I have a function (method to be accurate) that's primary purpose is to zip multiple vectors (similar to the zip
function in Python).
Both vectors of the windows
variable are extremely large but considering that these are vectors of references, I believed memory usage wouldn't be an issue. I was wrong, this code constantly runs into memory allocation issues and crashes due to lack of memory.
Any performance improvements are wiped away as the code immediately hits the paging memory which is limited by the storage IO.
I have tried a few variations of the code, but all of them seem to run into the same issue.
In my understanding, the only large memory allocation occurs at the time of creation of the variable windows
(which occurs in a different method). Once that initial allocation is completed, no additional large allocations should occur in the method create_zipped_kmers
as it only deals with references to the original data. Is this the correct understanding?.
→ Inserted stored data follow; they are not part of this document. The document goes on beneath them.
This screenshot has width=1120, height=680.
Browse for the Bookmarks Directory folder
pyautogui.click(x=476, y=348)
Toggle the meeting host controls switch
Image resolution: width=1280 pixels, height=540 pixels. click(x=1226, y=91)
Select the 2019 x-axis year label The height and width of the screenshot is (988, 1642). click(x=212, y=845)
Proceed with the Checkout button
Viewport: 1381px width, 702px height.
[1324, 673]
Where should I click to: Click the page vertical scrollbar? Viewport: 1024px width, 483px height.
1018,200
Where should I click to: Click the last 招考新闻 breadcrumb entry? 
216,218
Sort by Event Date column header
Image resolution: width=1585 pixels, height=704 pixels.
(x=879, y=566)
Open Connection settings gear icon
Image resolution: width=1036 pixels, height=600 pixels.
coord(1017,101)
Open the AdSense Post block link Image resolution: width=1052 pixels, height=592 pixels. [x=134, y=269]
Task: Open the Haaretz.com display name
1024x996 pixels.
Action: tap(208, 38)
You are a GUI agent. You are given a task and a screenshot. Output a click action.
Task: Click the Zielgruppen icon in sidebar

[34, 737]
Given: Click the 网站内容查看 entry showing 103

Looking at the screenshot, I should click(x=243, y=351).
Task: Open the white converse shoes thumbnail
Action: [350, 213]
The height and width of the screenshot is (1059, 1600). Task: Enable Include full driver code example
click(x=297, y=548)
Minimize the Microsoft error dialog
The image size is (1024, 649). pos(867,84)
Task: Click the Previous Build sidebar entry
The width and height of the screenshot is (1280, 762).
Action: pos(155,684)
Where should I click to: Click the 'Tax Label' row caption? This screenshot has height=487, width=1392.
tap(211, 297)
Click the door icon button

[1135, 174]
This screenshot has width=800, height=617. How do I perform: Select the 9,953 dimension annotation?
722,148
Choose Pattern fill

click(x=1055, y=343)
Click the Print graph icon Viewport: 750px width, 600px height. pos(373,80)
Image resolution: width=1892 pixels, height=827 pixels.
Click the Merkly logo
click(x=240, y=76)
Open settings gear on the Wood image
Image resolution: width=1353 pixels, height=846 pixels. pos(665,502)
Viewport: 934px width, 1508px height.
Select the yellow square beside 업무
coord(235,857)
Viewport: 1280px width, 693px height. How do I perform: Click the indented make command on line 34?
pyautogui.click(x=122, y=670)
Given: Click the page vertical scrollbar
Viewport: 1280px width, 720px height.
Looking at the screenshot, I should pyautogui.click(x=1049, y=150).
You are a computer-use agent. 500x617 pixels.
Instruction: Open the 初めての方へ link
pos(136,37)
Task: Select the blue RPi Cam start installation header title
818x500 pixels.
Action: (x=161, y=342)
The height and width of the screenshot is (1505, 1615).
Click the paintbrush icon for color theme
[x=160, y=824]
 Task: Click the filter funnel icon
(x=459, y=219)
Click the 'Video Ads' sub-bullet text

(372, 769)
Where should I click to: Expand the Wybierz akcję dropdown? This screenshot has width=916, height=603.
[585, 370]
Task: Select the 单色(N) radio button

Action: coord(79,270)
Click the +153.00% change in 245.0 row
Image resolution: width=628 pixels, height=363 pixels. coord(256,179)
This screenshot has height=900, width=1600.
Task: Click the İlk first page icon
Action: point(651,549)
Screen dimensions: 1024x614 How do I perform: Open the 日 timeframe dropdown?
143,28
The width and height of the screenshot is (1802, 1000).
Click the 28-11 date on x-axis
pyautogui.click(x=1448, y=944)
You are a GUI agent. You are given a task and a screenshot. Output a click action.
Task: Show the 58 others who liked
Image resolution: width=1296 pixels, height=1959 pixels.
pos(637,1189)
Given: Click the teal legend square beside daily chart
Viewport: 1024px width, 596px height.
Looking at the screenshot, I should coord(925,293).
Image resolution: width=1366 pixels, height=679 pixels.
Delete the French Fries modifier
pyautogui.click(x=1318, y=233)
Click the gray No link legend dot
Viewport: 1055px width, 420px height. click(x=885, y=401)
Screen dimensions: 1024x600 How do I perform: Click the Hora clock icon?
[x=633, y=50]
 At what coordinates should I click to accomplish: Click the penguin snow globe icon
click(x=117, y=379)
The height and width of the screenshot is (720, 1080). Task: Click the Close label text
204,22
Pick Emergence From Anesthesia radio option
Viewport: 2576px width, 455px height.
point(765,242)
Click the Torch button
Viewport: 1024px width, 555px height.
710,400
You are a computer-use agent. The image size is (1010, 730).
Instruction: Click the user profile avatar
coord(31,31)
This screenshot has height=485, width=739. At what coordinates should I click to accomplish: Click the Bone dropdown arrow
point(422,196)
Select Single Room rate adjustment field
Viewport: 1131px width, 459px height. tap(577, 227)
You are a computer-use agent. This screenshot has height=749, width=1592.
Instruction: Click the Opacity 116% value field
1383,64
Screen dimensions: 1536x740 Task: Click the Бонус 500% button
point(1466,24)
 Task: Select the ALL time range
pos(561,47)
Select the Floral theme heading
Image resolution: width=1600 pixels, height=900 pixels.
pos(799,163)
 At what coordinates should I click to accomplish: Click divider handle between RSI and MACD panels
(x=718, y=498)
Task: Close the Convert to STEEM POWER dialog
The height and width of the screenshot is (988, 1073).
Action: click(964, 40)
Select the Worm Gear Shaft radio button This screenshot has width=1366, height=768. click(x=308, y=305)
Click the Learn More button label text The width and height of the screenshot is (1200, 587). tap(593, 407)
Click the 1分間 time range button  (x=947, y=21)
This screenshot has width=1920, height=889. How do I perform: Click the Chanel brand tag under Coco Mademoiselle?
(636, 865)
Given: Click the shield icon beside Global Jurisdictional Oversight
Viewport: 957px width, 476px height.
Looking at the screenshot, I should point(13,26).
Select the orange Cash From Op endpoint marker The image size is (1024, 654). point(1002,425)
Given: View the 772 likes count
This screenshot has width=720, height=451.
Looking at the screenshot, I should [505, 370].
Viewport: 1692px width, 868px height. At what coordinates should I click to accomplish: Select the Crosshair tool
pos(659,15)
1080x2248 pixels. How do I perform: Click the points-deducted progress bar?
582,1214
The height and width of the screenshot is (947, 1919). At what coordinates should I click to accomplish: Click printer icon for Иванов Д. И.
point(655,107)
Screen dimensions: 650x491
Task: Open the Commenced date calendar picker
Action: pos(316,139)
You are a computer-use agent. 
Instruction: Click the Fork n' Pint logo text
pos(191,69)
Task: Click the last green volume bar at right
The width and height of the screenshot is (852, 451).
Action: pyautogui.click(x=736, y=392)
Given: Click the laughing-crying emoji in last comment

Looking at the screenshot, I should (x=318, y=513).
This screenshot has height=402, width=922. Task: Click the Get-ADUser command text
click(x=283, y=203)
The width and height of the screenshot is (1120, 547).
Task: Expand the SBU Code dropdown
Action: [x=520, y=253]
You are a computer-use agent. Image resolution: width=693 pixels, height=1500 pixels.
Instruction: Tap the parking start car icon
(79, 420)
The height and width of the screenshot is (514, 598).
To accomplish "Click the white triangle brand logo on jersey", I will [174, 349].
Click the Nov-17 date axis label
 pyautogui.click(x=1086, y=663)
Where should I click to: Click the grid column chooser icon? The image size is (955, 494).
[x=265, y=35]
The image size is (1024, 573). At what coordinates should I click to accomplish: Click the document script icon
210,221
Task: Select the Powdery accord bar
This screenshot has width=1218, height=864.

Is there anything I am doing wrong here in the code, or maybe a gap in my knowledge?. How do I go about reducing the memory usage while still maintaining the performance?.
Variation 1
fn create_zipped_kmers(&'a self, windows: &'a Vec<Vec<&'a str>>) -> Vec<Vec<&'a str>> {
if windows.is_empty() {
panic!("Sequence k-mer vector cannot be empty");
}
let num_cols = windows.iter().map(|v| v.len()).min().unwrap_or(0);
let num_rows = windows.len();
let mut zipped = Vec::with_capacity(num_cols);
for col_index in 0..num_cols {
let column: Vec<&str> = (0..num_rows)
.into_par_iter()
.map(|row_index| windows[row_index][col_index])
.collect();
zipped.push(column);
}
zipped
}
Variation 2
fn create_zipped_kmers(&'a self, windows: &'a Vec<Vec<&'a str>>) -> Vec<Vec<&'a str>> {
if windows.is_empty() {
panic!("Sequence k-mer vector cannot be empty");
}
let num_cols = windows.iter().map(|v| v.len()).min().unwrap_or(0);
let num_rows = windows.len();
(0..num_cols)
.into_par_iter()
.map(|col_index| {
(0..num_rows)
.map(|row_index| windows[row_index][col_index])
.collect::<Vec<&str>>()
})
.collect()
}
Variation 3
fn create_zipped_kmers(&'a self, windows: &'a Vec<Vec<&'a str>>) -> Vec<Vec<&'a str>> {
if windows.is_empty() {
panic!("Sequence k-mer vector cannot be empty");
}
let num_seqs = windows[0].len();
let mut iters: Vec<_> = windows.par_iter().map(|n| n.into_iter()).collect();
(0..num_seqs)
.map(|_| {
iters
.par_iter_mut()
.map(|n| *n.next().unwrap())
.collect()
})
.collect()
}
Thanks.